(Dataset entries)
■ ■ ■ ■ ■ ■ ■

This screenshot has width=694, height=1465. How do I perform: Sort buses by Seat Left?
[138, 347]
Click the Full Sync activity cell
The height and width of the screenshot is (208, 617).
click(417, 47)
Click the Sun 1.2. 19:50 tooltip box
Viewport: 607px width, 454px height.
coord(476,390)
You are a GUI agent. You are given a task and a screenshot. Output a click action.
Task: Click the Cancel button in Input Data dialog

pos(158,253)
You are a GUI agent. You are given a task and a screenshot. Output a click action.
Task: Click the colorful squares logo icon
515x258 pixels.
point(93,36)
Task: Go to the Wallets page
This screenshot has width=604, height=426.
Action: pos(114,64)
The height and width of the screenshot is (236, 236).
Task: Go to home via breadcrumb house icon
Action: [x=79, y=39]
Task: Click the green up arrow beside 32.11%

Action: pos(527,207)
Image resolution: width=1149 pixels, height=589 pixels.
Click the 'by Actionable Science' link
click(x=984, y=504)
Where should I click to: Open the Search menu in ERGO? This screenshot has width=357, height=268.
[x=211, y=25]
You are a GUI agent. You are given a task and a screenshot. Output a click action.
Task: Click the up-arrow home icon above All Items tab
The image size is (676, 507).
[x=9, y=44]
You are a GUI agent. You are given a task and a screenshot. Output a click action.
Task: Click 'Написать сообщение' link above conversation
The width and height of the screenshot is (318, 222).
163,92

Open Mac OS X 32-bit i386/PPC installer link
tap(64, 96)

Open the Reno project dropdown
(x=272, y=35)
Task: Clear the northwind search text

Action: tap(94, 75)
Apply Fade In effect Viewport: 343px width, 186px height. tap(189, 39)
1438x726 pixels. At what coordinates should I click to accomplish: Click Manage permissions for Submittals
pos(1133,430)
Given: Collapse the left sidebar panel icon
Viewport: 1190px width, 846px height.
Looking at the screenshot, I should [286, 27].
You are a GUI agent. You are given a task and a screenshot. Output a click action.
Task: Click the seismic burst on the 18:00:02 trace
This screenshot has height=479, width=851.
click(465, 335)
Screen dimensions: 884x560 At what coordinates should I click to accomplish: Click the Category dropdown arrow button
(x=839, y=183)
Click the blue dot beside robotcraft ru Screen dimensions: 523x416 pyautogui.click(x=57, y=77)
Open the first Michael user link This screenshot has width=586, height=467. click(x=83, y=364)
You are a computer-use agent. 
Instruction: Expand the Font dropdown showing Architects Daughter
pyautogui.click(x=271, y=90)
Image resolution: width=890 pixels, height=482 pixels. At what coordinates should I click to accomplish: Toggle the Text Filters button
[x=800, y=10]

■ ■ ■ ■ ■ ■ ■

▶ [What to work on]:
Check every line of the entries for "above" and report how many lines contain it, without any other words.

▶ [Reply to the exercise]:
2